PROBLEM DETAILS –
The entries are to be reproduced verbatim, with all pictures omitted.

-- Opening Marker --

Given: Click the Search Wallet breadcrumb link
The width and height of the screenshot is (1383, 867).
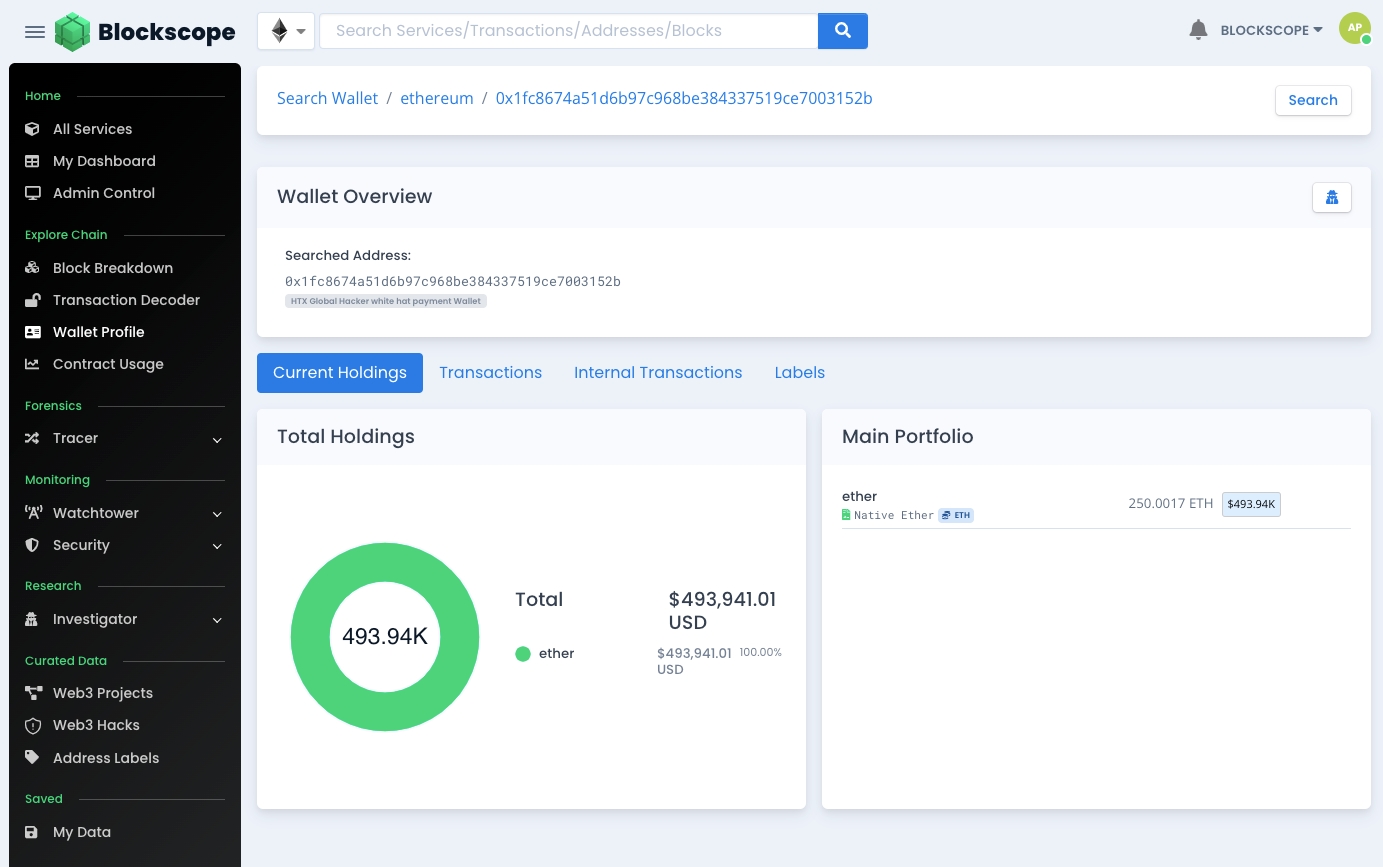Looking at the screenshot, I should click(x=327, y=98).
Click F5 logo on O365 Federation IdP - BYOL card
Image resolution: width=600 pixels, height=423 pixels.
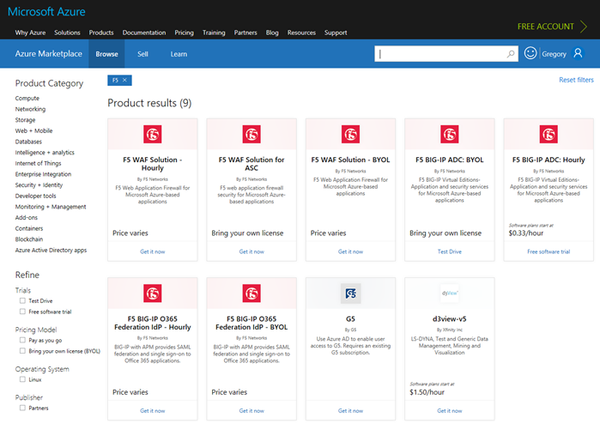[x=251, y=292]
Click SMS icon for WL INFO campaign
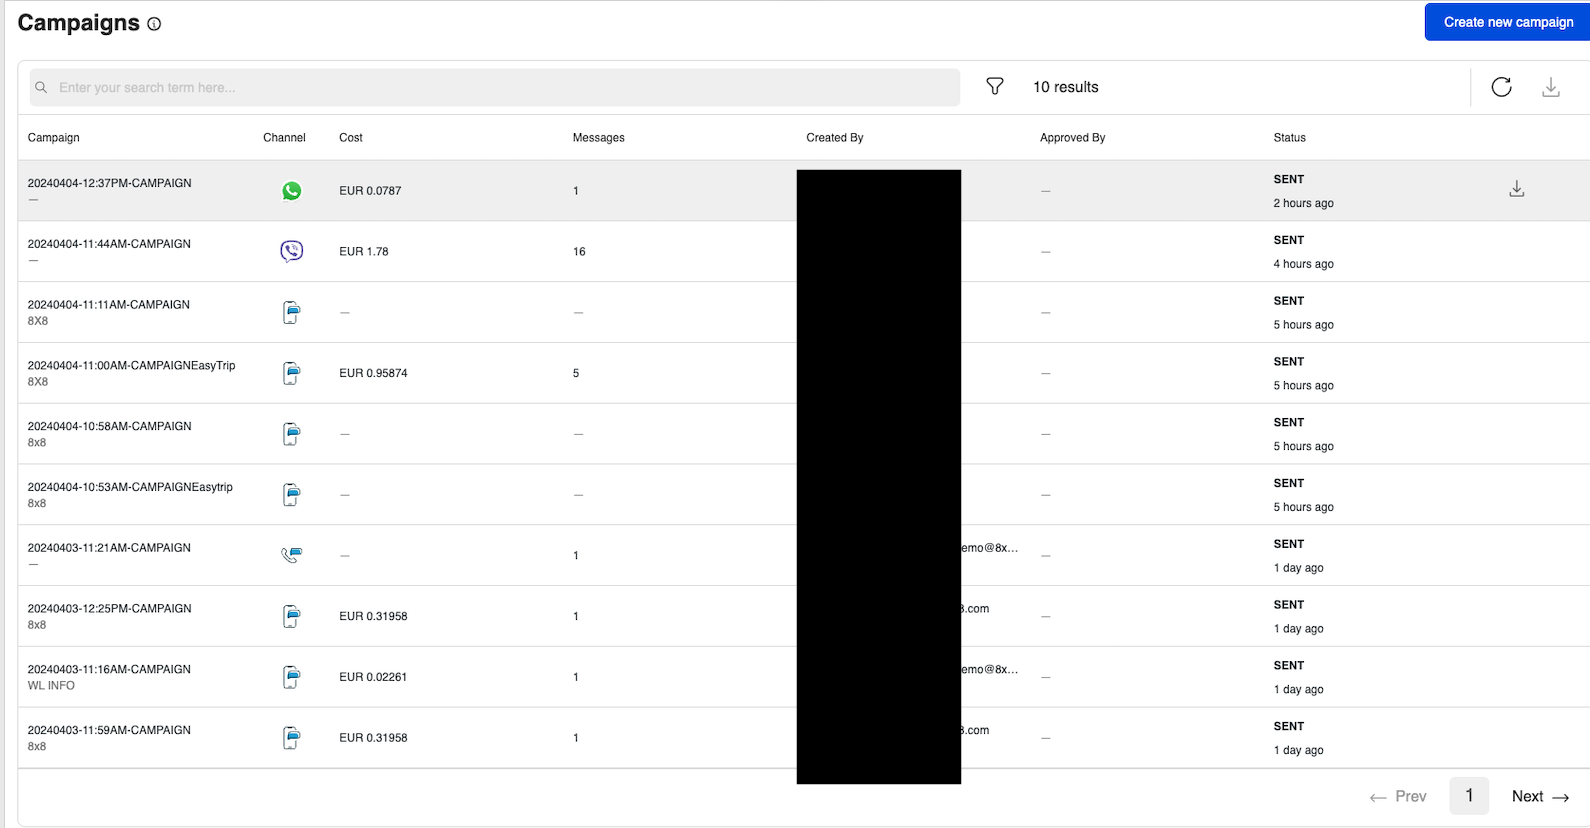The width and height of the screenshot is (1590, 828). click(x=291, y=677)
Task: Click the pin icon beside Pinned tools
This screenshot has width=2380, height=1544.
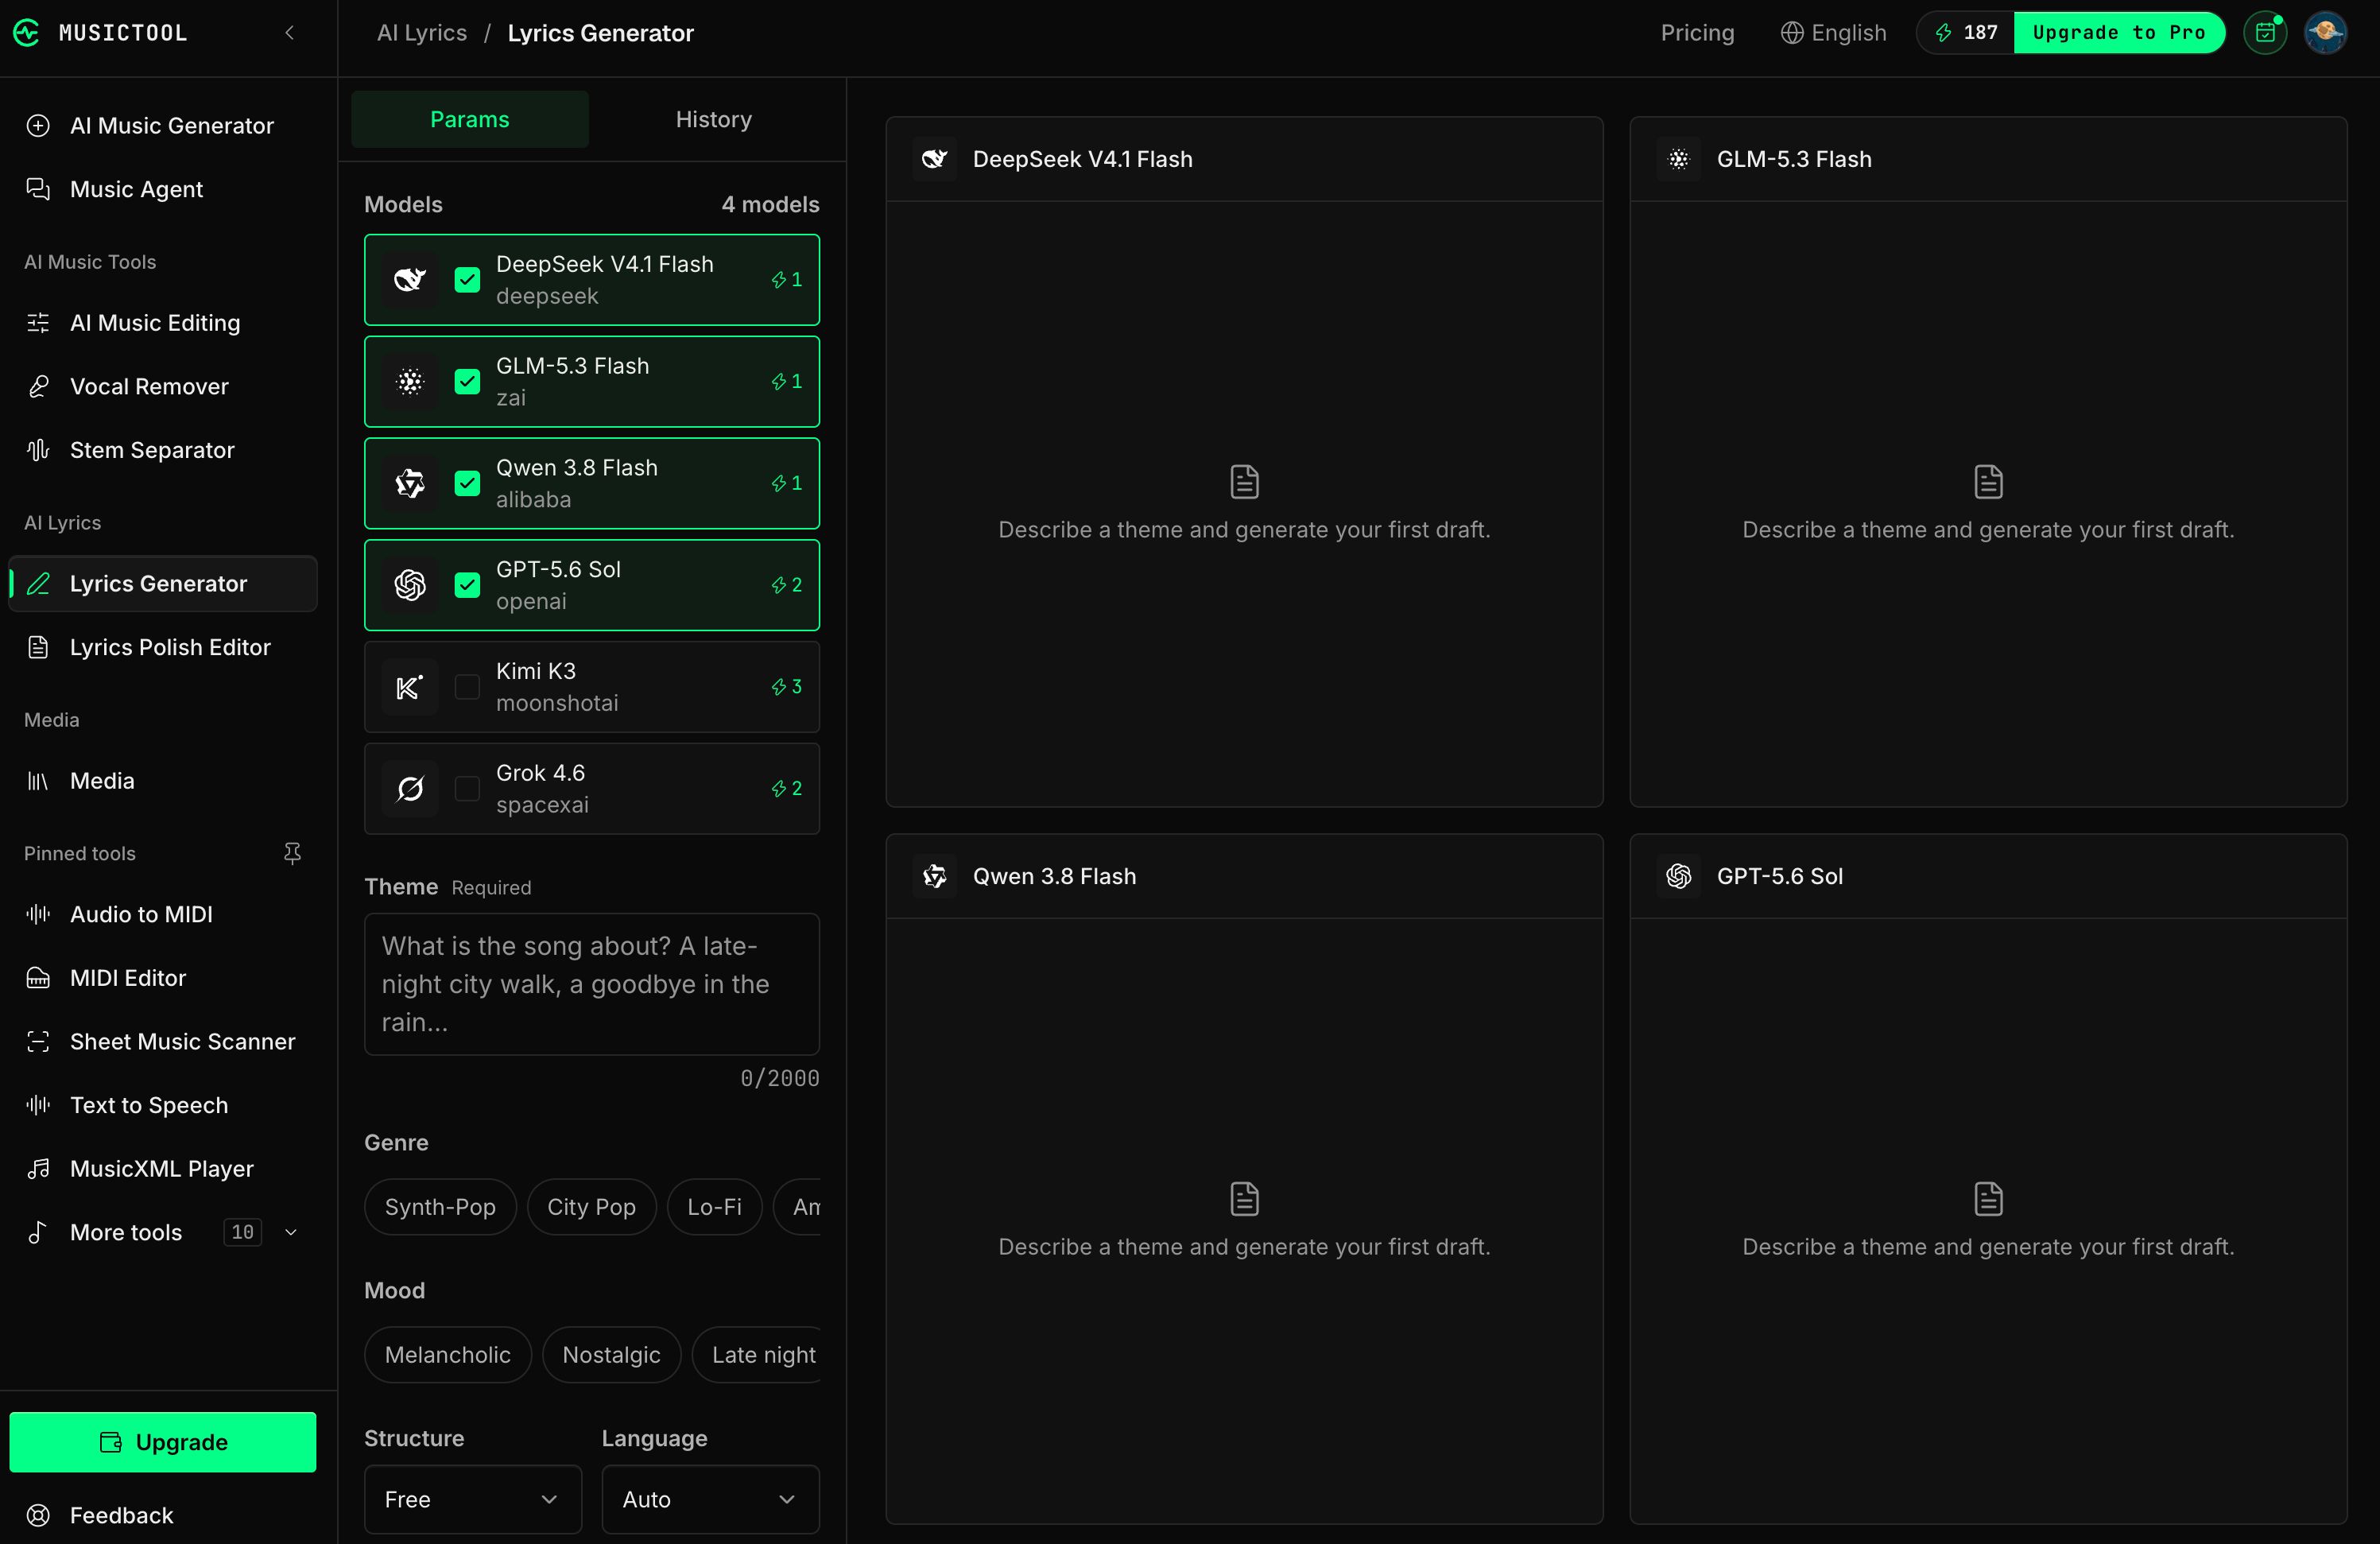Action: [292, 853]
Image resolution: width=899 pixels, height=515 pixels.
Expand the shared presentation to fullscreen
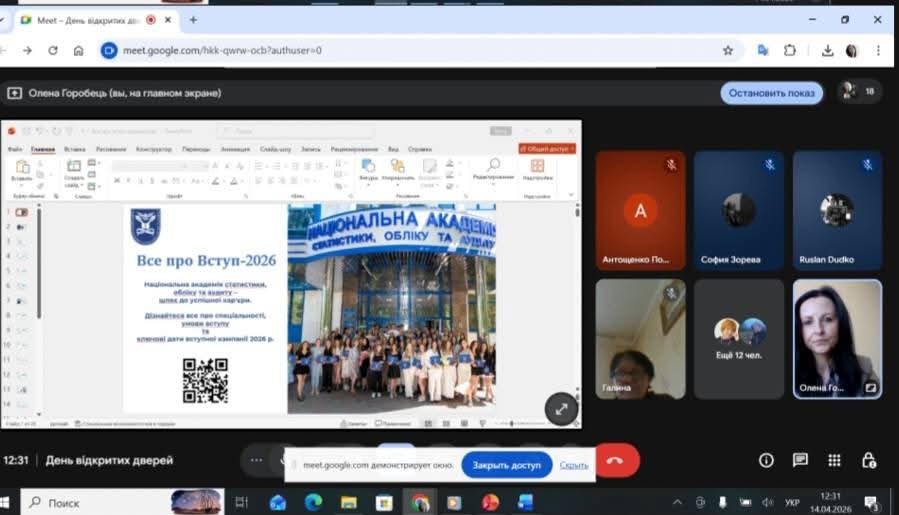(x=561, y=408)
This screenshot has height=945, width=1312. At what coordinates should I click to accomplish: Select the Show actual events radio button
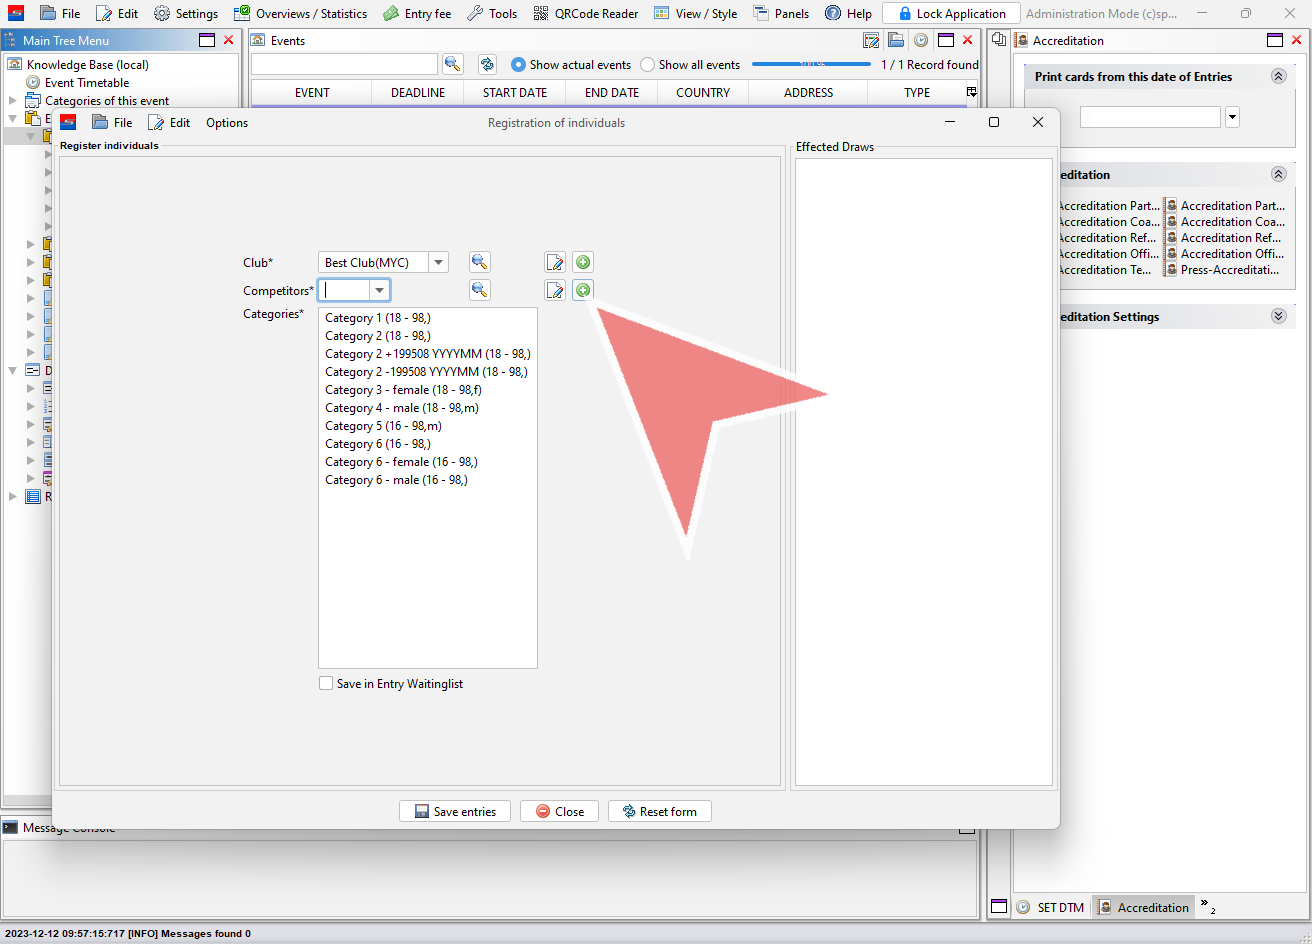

-- Closing Marker --

REPLY –
Given: Click the Search Wallet breadcrumb link
The width and height of the screenshot is (1383, 867).
Looking at the screenshot, I should click(x=327, y=98).
Click F5 logo on O365 Federation IdP - BYOL card
Image resolution: width=600 pixels, height=423 pixels.
[x=251, y=292]
Click SMS icon for WL INFO campaign
The width and height of the screenshot is (1590, 828). click(x=291, y=677)
Task: Click the pin icon beside Pinned tools
This screenshot has width=2380, height=1544.
Action: [292, 853]
Image resolution: width=899 pixels, height=515 pixels.
Expand the shared presentation to fullscreen
(x=561, y=408)
This screenshot has height=945, width=1312. At what coordinates should I click to accomplish: Select the Show actual events radio button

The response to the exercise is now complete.